Section 8 requires a lot of information about Community Property. Community property presumptively refers to property acquired during the marriage by either spouse regardless of how the property is titled. This presumption can be rebutted. If a spouse is not sure whether property is separate or community, it is better to err on the side of caution and list the property as community property.
Much of the information Section 8 requires may be unavailable until disclosures and/or discovery are complete. Some family law attorneys may disagree, but typically we discourage our clients from speculation toward the fair market value of property until we obtain information or documentation to help the client more accurately appraise value. We are unaware of any authority that binds a party to valuation listed in the Resolution Statement but we have used an opposing party’s estimates to prejudice that party at trial. We just believe it is better to be uncertain than to guess unfavorably.
Section 9 moves to a specific type of community property, Tangible Personal Property. This section requires a spouse to estimate the total value of all personal property, furniture, appliances, and other household goods in each spouse’s possession. This can be incredibly subjective and often is a source of controversy. There is no universal source to estimate the value of personal property. But the idea here is to ensure that both spouses receive a fair share of the personal property or its value.

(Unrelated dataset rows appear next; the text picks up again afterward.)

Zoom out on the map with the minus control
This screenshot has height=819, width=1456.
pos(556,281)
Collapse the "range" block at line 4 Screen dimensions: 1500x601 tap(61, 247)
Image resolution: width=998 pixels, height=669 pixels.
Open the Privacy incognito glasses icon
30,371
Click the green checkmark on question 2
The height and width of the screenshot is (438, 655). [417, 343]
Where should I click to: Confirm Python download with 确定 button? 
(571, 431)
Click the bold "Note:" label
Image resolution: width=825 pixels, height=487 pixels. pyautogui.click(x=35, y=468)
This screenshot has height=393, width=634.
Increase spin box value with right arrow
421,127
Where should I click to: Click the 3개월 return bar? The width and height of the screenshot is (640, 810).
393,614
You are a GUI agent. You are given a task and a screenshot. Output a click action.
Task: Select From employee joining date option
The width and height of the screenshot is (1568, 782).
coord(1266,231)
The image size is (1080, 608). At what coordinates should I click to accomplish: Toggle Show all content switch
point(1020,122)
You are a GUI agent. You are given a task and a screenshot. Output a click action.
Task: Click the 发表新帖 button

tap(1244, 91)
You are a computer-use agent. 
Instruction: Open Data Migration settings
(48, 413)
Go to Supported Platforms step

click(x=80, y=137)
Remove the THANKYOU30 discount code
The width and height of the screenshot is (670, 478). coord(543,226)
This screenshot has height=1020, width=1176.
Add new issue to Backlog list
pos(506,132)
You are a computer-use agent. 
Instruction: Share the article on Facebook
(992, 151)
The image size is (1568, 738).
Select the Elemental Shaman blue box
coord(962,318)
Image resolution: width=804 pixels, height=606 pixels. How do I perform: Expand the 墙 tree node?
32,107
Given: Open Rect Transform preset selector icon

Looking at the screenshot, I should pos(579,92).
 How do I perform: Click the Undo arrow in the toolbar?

Similarly, Section 10 asks each spouse to propose how Debts should be allocated. Just like property, debts can be characterized as separate debt or community debt. Debt incurred during the marriage by either spouse may be presumptively considered a community debt even if the other spouse was unaware of it. Litigants can rebut this presumption if they can prove a debt was incurred without any benefit to the marital community. Unfortunately, this standard is not met simply by proving that only one spouse benefitted from the debt. It is more nuanced than that, so if you think this may apply to your case it is definitely advisable to consult with one of our experienced divorce attorneys.
Under Section 11, all family law litigants can indicate how attorney’s fees should be allocated. There are several ways a party can ask for his or her attorney’s fees to be paid by the opposing party. The most common authority for this is A.R.S. § 25-324. It gives the family court discretion to award attorney’s fees after consideration of the parties’ respective financial resources and their reasonableness. While judges must consider both factors, either may be sufficient to support an award of attorney’s fees.
The remaining sections are more miscellaneous. Section 12 enables a spouse to revert to a premarital name, usually the wife’s maiden name. Section 13 provides blank space for any contested issue not addressed by any of the previous sections.
Section 14 simply requires the party to verify that the previous sections were completed truthfully and that the Resolution Statement represents the litigant’s positions for settlement.